Quote of the Week, 2015-01-07

Here, therefore, we treat not of ends which man actually makes to himself in accordance with the sensible impulses of his nature, but of objects of the free elective will under its own laws- objects which he ought to make his end. We may call the former technical (subjective), properly pragmatical, including the rules of prudence in the choice of its ends; but the latter we must call the moral (objective) doctrine of ends. This distinction is, however, superfluous here, since moral philosophy already by its very notion is clearly separated from the doctrine of physical nature (in the present instance, anthropology). The latter resting on empirical principles, whereas the moral doctrine of ends which treats of duties rests on principles given a priori in pure practical reason.

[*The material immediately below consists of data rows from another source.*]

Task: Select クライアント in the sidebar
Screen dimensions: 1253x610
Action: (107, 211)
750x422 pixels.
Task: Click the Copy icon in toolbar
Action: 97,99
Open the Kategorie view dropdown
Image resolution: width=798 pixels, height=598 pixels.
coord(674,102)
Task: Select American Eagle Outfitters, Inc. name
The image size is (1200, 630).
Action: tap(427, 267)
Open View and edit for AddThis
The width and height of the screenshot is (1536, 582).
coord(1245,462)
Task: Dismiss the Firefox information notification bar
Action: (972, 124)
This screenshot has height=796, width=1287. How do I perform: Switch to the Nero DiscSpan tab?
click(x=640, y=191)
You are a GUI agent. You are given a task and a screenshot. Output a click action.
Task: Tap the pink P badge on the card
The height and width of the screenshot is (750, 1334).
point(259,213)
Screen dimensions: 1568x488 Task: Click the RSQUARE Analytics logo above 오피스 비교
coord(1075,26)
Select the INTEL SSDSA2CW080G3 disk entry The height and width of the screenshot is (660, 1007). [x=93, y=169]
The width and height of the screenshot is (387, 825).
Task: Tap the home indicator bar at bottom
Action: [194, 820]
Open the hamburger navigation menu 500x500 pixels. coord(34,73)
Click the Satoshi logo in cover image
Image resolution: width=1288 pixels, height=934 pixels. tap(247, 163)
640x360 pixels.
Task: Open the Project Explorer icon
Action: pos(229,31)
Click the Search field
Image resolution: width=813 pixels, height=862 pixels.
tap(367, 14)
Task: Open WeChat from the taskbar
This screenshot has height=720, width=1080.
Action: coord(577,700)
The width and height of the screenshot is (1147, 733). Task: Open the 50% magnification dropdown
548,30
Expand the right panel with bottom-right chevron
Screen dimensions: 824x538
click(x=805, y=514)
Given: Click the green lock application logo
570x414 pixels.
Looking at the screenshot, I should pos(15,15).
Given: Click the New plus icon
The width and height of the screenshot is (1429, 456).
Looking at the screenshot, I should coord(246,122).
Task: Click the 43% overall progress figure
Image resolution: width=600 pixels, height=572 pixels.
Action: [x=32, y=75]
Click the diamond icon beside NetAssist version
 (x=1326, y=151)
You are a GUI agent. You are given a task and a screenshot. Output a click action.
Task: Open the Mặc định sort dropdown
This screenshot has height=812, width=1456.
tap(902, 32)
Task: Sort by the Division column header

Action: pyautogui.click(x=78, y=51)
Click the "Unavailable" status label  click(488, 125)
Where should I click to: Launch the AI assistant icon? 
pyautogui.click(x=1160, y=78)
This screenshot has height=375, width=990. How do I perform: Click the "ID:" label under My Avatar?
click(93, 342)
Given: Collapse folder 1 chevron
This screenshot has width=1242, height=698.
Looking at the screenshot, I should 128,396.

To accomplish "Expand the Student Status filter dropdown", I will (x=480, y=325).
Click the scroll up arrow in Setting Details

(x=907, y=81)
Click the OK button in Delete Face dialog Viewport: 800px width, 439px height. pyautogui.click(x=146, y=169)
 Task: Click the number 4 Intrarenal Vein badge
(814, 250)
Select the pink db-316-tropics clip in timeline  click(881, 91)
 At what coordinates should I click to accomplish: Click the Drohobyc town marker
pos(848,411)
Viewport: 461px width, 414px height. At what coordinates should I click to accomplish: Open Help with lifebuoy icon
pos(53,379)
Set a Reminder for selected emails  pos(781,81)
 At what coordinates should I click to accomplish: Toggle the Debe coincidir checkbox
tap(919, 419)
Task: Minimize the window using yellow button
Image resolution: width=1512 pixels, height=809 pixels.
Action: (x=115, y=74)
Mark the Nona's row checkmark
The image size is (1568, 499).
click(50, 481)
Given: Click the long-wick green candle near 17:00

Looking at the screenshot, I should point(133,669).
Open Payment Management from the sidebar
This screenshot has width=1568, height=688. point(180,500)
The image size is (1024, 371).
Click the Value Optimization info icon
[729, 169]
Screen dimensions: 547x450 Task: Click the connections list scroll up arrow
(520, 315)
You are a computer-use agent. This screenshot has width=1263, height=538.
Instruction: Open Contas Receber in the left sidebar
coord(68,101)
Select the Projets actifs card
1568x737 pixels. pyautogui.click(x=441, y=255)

III. Of the Reason for conceiving an End which is also a Duty, The Metaphysical Elements of Ethics, by Immanuel Kant

Translated by Thomas Kingsmill Abbott

Retrieved from Project Gutenberg

There is no such thing as "pure practical reason", unless we include reasoning whose beginning is based in empirical knowledge. By itself, reasoning is manipulating hypotheses into conclusions. It offers no guarantee of the truth of these hypotheses, just the occasional ability to possibly discover that certain combination of hypotheses can't be true at the same time. Even that is not a reliable occurrence.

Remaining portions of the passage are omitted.